National Review on FCC’s Cable War

by on November 30, 2007 · 3 comments

As I mentioned yesterday, James Gattuso and I penned an editorial for National Review this week about the growth of FCC regulation and spending in recent years. In the op-ed, we also noted that, “For whatever reason, a disproportionate number of these [new regulatory proposals] have been aimed at cable television, so much so that press and industry analysts now speak of Chairman Martin’s ongoing ‘war on cable.'”

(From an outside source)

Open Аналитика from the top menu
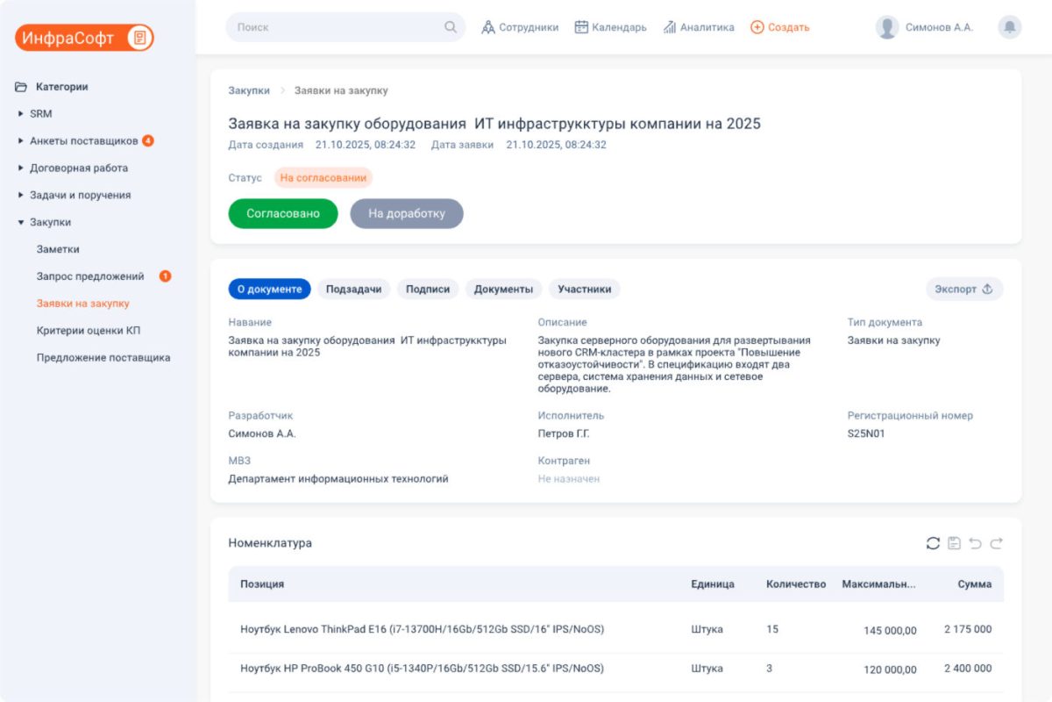The height and width of the screenshot is (702, 1052). (699, 27)
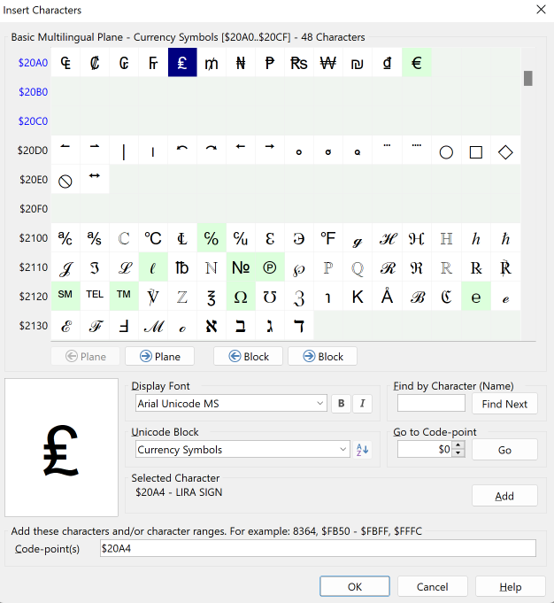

Today, the editors at National Review have chimed in with an editorial of their own on the issue entitled, “Pulling the Cable on Martin’s Crusade.” Specifically, the editors address what most pundits believe really motivates the Chairman’s crusade against cable: His desire to force cable companies to offer consumers channels on “a la carte” basis in an effort to “clean up” cable TV. “Martin should abandon this particular crusade,” the NR editors argue. “While we are sympathetic to parents’ desire to get the channels they want without having to buy access to racier fare, using economic regulation to restructure an industry is the wrong approach.” They continue:

For TV programmers, the practice of bundling channels together works well. Religious and minority-oriented channels can piggyback on the popularity of the sports and news channels. This is why the Faith and Family Broadcasting Coalition, a group of the nation’s leading religious broadcasters, opposes efforts to impose à la carte programming. Not enough consumers who currently subscribe to the basic-cable bundle would buy religious programming under an à la carte model.

All channels thus benefit from the bundling model, which allows them to access households that might not otherwise be interested in their programming. For this reason, TV programmers have signed contracts with cable companies that prohibit à la carte sales. Forcing the cable companies to ignore these agreements would amount to a wholesale overwriting of private contractual arrangements. Supporters of à la carte have failed to demonstrate a need for such dirigisme. If consumer demand for à la carte options is sufficiently strong, there is no structural impediment to the market’s satisfaction of it.

Some social conservatives argue that parents should be able to buy the Disney Channel without having to let MTV’s 24-hour sleaze-a-thon into their homes. But parents who wish to shield their children from immoral influences are not without options. They can monitor their children’s viewing, block channels, or forgo cable (or television) altogether. We realize that the existence of these options falls short of a comprehensive solution to the difficulties of raising children in a culture that sometimes seems hostile to the enterprise. But the answer is not a mandate that would trample private contract rights and drive religious programming off the air.

Nevertheless, Kevin Martin has pressed forward in his attempts either to force the cable companies to adopt an à la carte model or to scare them into doing so. At Tuesday’s meeting he tried to use an arcane provision of federal communications law to declare the cable market uncompetitive and subject to more FCC regulation. This would arguably give the FCC power to impose à la carte pricing, though it would be challenged in court. But even without that authority, the FCC would still have more power to make the cable companies miserable until they acceded to Martin’s demands.

Fortunately, a majority of his fellow commissioners saw things differently and scuttled the plan. But Martin has signaled that he intends to persist. He does not seem to grasp that the government cannot just pick and choose, à la carte, which private contracts it intends to honor.

This gets it exactly right, and it closely tracks the argument I set forth originally in my PFF paper, “Moral and Philosophical Aspects of the Debate over A La Carte Regulation.”